Collected data:
= Beginning of Section =
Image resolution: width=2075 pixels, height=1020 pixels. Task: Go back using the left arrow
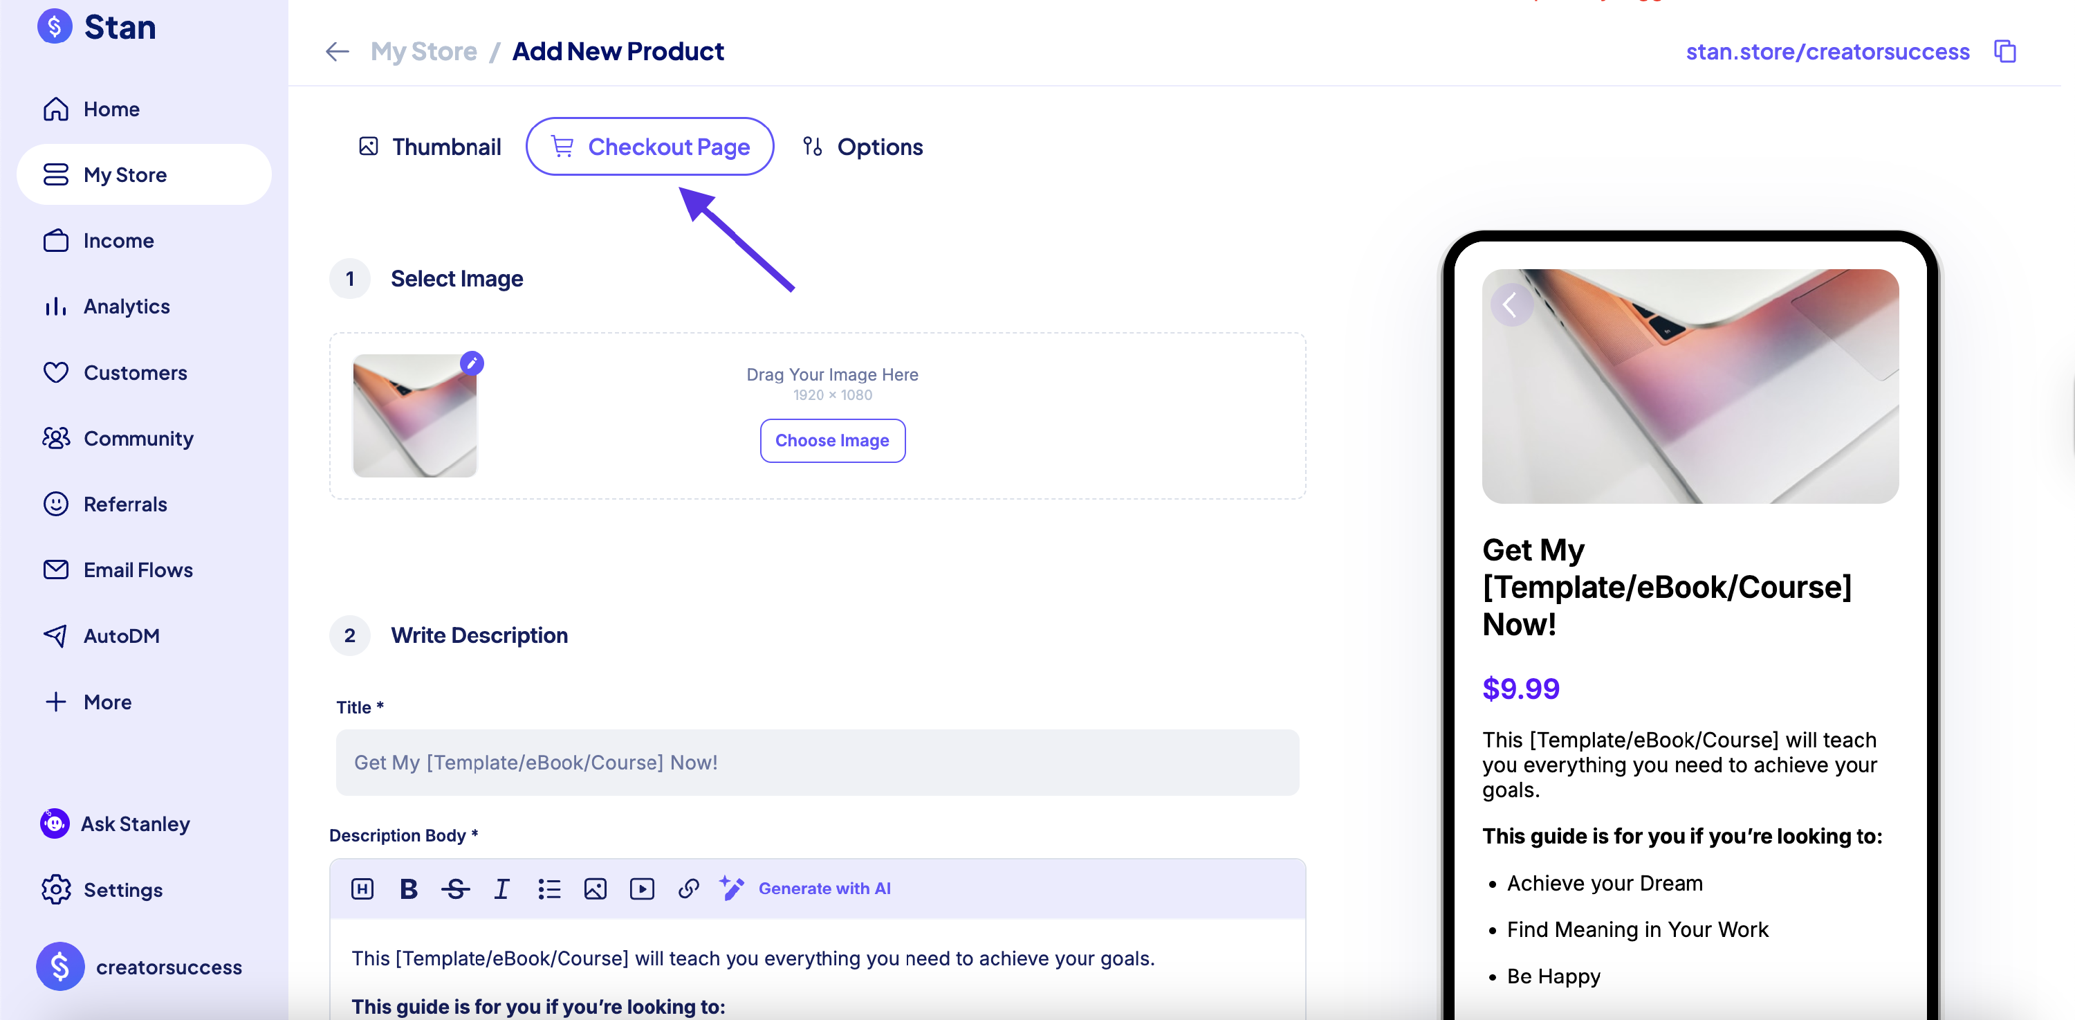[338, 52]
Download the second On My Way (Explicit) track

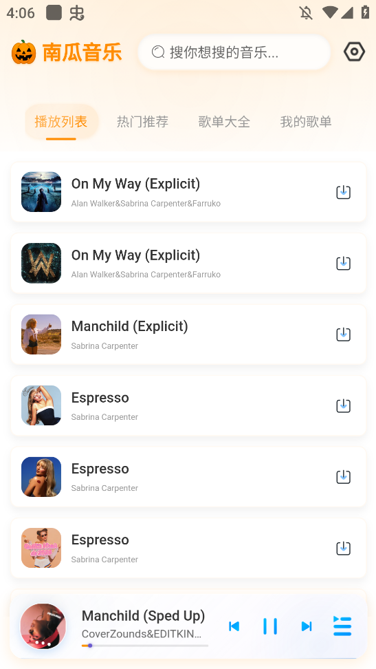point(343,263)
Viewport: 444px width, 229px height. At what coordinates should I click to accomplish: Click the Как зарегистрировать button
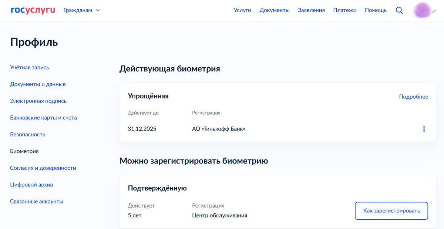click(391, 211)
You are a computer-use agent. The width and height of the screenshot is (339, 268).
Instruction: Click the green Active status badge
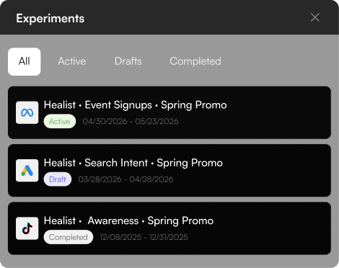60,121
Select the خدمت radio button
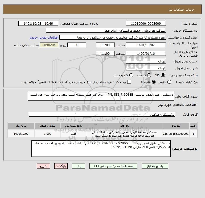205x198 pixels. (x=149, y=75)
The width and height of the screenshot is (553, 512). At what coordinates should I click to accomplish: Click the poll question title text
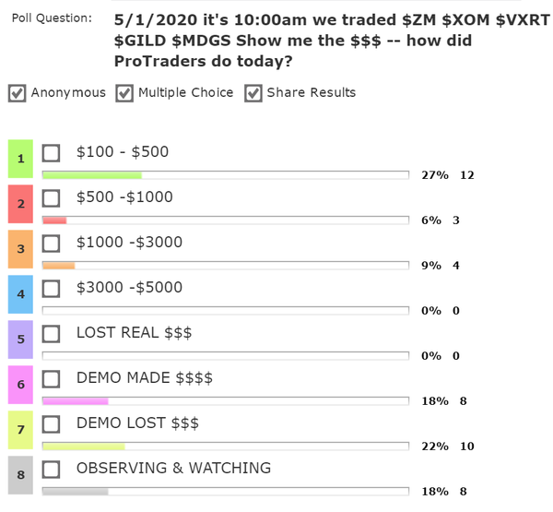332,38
= End of Section =
» DIRECTIONS FOR THIS TASK:
Starting with the line that contains "The width and height of the screenshot is (553, 512).", print every remaining line of the records above, exactly as it stands. Do not print the pictures.

» SOLUTION FOR THIS PROBLEM:
The width and height of the screenshot is (553, 512). At what coordinates should I click to accomplish: Click the poll question title text
332,38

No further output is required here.